On Lockdowns and Hospital Capacity

My home province of Quebec in Canada has been under lockdown since the Holidays (again). At 393 days of lockdown since March 11th 2020, Quebec has been in lockdown longer than Italy, Australia and California (areas that come as examples of strong lockdown measures). Public health scientists admit that the Omicron variant is less dangerous. But the issue is not the health danger, but rather the concern that rising hospitalizations will cause an overwhelming of an exhausted health sector.

And to be sure, when one looks at the data on hospital bed capacity and use-rates, you find that the intensity of lockdowns is well-related to hospital capacity. Indeed, Quebec is a strong illustration of this as its public health care system has one of the lowest levels of hospital capacity in the group of countries with similar income-levels.
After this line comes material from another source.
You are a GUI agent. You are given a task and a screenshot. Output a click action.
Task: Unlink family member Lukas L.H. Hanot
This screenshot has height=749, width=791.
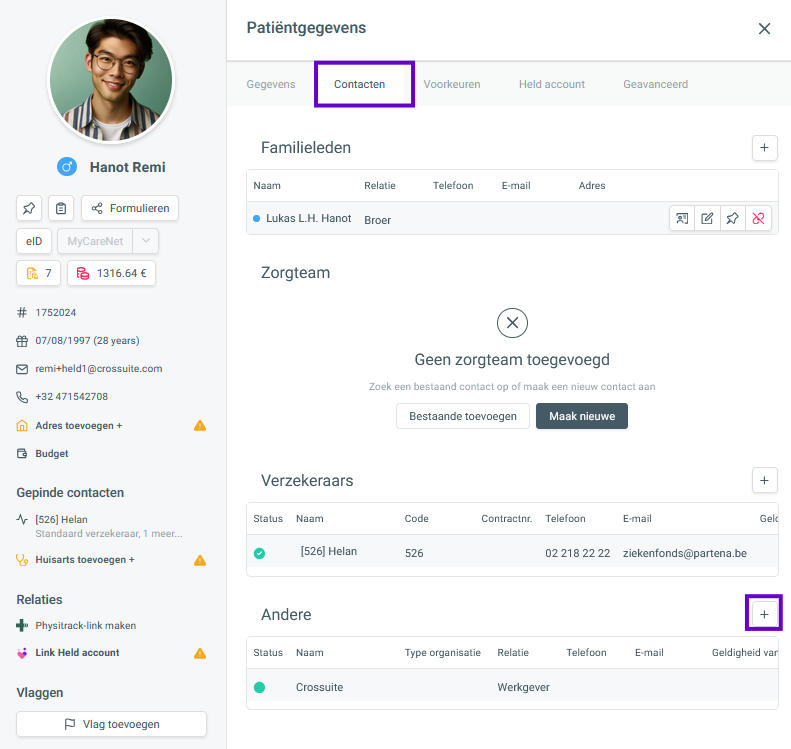pos(759,219)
The question then that pops to my mind is “how elastic is the supply of hospital/medical services?”.

In places like my native Quebec, where health care services are largely operated and financed by the government, the answer is “not much”. This is not surprising given that the capacity is determined bureaucratically by the provincial government according to its constraints. And with bureaucratic control comes well-known rigidities and difficulties in responding to changes in demand. But that does not go very far in answering the question. Indeed, the private sector supply could also be quite inelastic.

A few months ago, I came across this working paper by Ghosh, Choudhury and Plemmons on the topic of certificate-of-needs (CON) laws. CON-laws essentially restrict entry into the market for hospital beds by allowing incumbent firms to have a say in determining who has a right to enter a given geographical segment of the market. The object of interest of Ghosh et al. was to determine the effect of CON-laws on early COVID outbreak outcomes. They found that states without such laws performed better than states with such laws (on both non-COVID and COVID mortalities). That is interesting because it tells us the effect of a small variation in the legal ability of private firms to respond to changes in market conditions. Eliminating legal inability to respond to changes leaves us with normal difficulties firms face (e.g. scarce skilled workers such as nurses, time-to-build delays etc.).

But what is more telling in the paper is that Ghosh et al. studied the effect of states with CON-laws that eased those laws because of COVID. This is particularly interesting because it unveils how fast previously regulated firms can start acting like deregulated firms. They find similar results (i.e. fewer deaths from COVID and non-COVID sources).

Are there other works? I found a few extra ones such as this one in the Journal of Risk and Financial Management that find that hospitals were less overcrowded in states without CON-laws. Another one, in the Journal of General Internal Medicine finds that states with CON-laws tended to have more overcrowded installations — notably nursing homes — which meant higher rates of COVID transmission in-hospital.

All of these, taken together, suggest to me that hospital capacity is not as fixed as we think of. Hospitals are capable of adjusting on a great number of margins to increase capacity in the face of adverse exogenous shocks. That is if there are profit-motives tied behind it — which is not the case in my home country of Quebec.